Deseau was driving; Huber heard the hatch cover close over him. Learoyd checked his faceshield and filters with his left hand, then drew up the throat closure of his blouse to get the maximum protection possible without donning an environmental suit.

Tranter was curled up asleep under the forward gun; his head rested on his commo helmet. Huber shook him awake and leaned close to shout, “Get your gear on and locked down, Sarge. There’s going to be a lot of ash and sparks for the next hour or so.”

As Tranter slipped his helmet on with a grin of embarrassment, Huber turned to Captain Orichos. She’d been watching the troopers, but she wasn’t on the Sierra net and didn’t know what was happening. Her expression was neutral, with just enough quirk to the lips to prevent it from being grim.

“We’re going to be going through a burned-out area,” he explained to Orichos over the intercom. He mimed locking down his faceshield rather than touch hers, at present raised. “Your nose filters ought to come down automatically when we hit the smoke, but you might want to push this button here—”

He touched the hinge of his faceshield; the filters dropped over his nostrils.

“—and deploy them manually right now.”

“Burned area?” Orichos said. Her hand stopped halfway to her faceshield, then finished the movement. “Have those animals set the forest on fire?”

All the vehicles of the main body were out of the floodway now, striking north toward their goal.
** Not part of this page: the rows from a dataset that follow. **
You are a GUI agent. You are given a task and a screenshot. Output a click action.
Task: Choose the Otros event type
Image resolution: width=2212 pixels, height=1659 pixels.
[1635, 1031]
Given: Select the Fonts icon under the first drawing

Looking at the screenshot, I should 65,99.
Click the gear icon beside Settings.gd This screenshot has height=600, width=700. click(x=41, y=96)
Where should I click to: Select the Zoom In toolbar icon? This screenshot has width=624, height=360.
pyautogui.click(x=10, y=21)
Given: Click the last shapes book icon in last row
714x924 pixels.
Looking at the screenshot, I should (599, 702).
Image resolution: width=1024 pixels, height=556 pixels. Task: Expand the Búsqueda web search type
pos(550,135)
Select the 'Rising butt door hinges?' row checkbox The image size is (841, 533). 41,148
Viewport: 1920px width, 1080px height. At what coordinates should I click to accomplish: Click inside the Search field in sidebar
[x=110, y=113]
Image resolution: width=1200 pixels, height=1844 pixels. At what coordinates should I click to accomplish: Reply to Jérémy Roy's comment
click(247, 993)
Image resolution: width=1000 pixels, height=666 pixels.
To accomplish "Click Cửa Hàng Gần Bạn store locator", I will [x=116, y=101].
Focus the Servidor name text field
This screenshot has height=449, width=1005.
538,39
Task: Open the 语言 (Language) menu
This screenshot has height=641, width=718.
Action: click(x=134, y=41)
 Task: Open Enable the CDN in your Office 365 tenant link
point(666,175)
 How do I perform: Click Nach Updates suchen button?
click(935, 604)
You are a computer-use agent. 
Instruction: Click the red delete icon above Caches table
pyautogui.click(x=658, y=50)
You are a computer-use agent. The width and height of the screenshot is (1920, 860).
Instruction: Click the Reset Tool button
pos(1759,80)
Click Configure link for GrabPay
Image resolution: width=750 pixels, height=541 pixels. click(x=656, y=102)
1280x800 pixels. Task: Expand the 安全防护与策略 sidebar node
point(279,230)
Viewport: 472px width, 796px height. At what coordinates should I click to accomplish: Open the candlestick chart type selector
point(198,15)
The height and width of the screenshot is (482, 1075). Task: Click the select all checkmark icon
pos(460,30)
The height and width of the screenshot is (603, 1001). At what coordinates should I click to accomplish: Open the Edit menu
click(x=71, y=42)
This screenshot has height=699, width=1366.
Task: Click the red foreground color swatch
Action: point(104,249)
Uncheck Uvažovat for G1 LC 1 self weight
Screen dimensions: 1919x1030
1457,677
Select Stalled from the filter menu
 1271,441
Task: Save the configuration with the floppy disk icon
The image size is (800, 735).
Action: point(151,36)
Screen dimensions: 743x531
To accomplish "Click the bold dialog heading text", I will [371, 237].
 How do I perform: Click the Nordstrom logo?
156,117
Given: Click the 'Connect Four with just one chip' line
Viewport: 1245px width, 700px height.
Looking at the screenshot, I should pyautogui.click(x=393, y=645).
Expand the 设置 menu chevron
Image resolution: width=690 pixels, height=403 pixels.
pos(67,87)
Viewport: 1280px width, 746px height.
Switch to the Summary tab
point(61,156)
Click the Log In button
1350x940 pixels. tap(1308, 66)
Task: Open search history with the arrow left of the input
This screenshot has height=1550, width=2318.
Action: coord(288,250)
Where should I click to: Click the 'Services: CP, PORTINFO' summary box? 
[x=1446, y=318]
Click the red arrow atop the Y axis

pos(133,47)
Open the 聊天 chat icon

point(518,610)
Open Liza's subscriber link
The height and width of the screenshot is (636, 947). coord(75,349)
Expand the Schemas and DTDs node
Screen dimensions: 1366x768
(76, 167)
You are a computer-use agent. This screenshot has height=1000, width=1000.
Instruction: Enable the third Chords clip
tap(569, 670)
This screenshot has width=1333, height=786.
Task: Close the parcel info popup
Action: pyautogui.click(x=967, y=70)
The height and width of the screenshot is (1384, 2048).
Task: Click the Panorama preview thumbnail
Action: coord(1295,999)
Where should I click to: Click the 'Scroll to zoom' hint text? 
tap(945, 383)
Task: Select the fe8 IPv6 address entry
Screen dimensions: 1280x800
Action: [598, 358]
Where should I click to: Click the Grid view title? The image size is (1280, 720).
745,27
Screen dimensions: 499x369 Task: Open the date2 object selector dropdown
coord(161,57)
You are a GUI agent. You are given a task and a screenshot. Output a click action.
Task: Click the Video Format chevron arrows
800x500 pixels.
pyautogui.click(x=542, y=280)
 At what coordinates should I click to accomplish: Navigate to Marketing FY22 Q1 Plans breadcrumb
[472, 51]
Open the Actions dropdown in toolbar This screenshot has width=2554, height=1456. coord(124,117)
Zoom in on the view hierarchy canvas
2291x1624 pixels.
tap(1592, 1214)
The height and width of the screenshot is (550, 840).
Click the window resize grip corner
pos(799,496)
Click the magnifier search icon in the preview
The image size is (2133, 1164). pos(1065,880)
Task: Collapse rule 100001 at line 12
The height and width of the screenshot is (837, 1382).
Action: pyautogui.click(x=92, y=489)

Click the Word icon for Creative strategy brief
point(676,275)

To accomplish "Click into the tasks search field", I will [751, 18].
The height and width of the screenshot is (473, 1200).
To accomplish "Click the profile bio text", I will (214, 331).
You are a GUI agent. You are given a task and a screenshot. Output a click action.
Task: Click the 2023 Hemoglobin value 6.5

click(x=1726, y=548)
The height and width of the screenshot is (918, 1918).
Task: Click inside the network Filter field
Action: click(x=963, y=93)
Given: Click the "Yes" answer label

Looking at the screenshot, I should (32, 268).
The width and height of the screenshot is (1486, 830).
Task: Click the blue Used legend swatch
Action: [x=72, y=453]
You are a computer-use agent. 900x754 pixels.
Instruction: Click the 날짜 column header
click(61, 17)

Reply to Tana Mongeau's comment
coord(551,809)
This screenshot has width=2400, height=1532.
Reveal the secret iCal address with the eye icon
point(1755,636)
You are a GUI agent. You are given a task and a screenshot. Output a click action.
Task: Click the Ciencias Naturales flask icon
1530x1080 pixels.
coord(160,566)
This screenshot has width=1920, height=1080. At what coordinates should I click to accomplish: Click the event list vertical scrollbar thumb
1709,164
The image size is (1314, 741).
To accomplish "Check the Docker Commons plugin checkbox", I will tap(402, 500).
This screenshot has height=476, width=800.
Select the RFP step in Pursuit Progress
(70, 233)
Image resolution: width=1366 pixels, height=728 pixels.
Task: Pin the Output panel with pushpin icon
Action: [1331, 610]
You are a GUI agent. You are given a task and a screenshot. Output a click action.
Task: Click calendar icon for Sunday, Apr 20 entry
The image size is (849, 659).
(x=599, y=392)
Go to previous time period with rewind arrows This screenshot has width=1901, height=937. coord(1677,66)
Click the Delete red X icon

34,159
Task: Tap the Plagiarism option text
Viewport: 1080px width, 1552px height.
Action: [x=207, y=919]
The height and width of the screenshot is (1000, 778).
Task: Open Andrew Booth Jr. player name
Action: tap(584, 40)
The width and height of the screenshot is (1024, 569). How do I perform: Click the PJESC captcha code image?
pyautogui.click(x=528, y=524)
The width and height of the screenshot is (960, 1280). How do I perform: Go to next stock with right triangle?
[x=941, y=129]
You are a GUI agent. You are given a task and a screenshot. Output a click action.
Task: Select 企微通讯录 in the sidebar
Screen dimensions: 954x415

Eight separate ribbons of smoke and ash trailed downwind, spreading till they merged into a broad miasma that settled slowly back to the ravaged forest.

“Whatever happened,” Huber said, “it’s going to be hot going till we reach the marshes this side of Bulstrode Bay. Get your filters in place now, all right?”

Fencing Master had reached the point at which Sierra’s route left the river; Deseau boosted fan speed and adjusted his nacelle angles. The previous vehicles, particularly the tanks, had battered the bank into a slope of glistening mud. Skirts had dragged chunks of buried quartz up with them in deep gouges through the clay.

Fencing Master roared, bursting over the top of the bank at over thirty kph. Huber realized what was about to happen in time to brace his left hand against the coaming and clasp Orichos to his chest with the other arm. The Gendarmery officer didn’t have the instincts to react correctly even if he’d had a chance to warn her instead of acting.

The car’s nose skirts spilled air and dropped, slamming down onto the charred soil. Despite being prepared, Huber’s own weight and that of Captain Orichos threw him hard against the coaming. The rigid clamshell armor spread the shock, but he’d still have bruises along the side of his ribcage by the morning.

If he was alive in the morning, of course. Well, civilians could die at any moment too.

Deseau took them into the hell-lit wasteland. Smoke was a gray pall; sometimes dense enough to seem solid, sometimes hiding objects that were solid in all truth. Huber tried light-amplified viewing but decided the lack of depth perception would be too dangerous at their present high speed. Infrared—thermal imaging—wasn’t ideal at the ambient temperatures of the burning forest, but the helmet AI had enough discrimination to make it the choice.

“Vandals!” snarled Captain Orichos. “Stupid vandal bastards! What did they think they’d accomplish by this destruction?”

There was no point in telling her how the blaze had really started. Not when she and Arne Huber shared a crowded combat car on the verge of action with an entrenched enemy.